Jim, the reason that I'm e-mailing is because of the fact that you may have made a topo of Jailhouse. Todd Graham thought that you may have made one and, along with Craig, we discussed the potential reprocussions of your topo. If, indeed, you did make a topo--why? Are there any routes at Jailhouse that you don't know about? And, if there are, will a topo help you remember them? I could care less if you and Anne have made a topo for your own sake but I heard that Chris Belizi (spelling?) had a copy of it. This really bothers me! Chris doesn't need a topo any more than you do--even less.

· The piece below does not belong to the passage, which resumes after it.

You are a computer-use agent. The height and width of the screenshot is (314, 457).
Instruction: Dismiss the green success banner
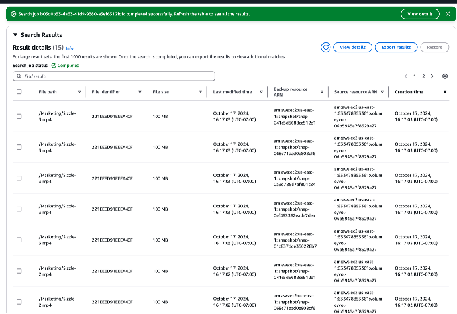448,14
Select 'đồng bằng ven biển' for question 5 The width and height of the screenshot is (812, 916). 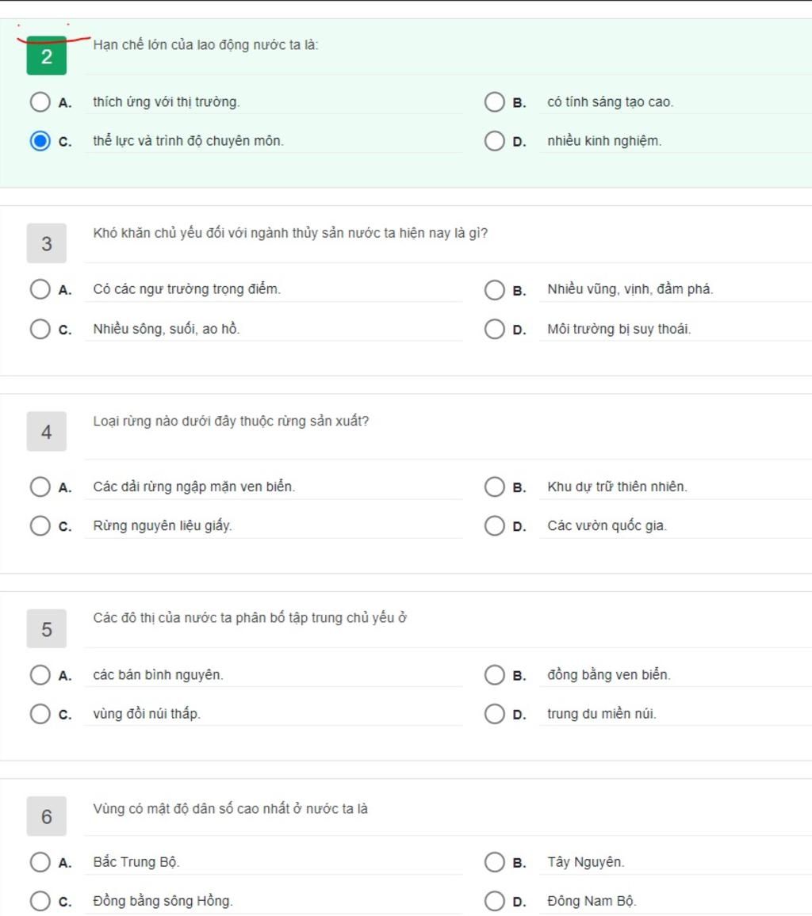[494, 675]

Chris is very loud and boisterous and I doubt that he will keep your topo "under wraps". Do you disagree? Do you care? I believe that, until we have access, there should not be a topo. Needless to say, you and I don't agree; Craig, Todd, and John Scott don't seem to agree with you either. As an aside, if you were going to make a topo, why didn't you ask others? I feel that would have been the polite thing to do. And how can you even write a topo without my input or John's. Are you so Knowledgeable? Have you (or Anne for that matter) repeated my routes? Do you know all of the names and ratings? In order to make a topo, it would appear that you believe that you do. It is my not-so-humble opinion that neither you nor Anne are qualified to even make a topo to Jailhouse. Maybe this is not a rhetorical question: who do you think put up the most routes there? Who has done the most routes there? Who has put in the most work there? Who put in the most money there? If your answers the aforementioned questions are different than mine, we should discuss them. Admittedly, I was absent from Jailhouse last season and maybe I'm behind the times. Am I being sarcastic? Probably, but until anybody has but the money, effort,and time into Jailhouse as well as done all of the routes that I have--I believe that I should at least have some say in things (such as public topos). If, and when, we get access to the cliff, I think that there should be a topo and more. Right now I do not believe that there should be one. When that topo comes out, if I do not contribute greatly to it, it will not be accurate. Disagree? You have my e-mail address--let's hear it. T.H.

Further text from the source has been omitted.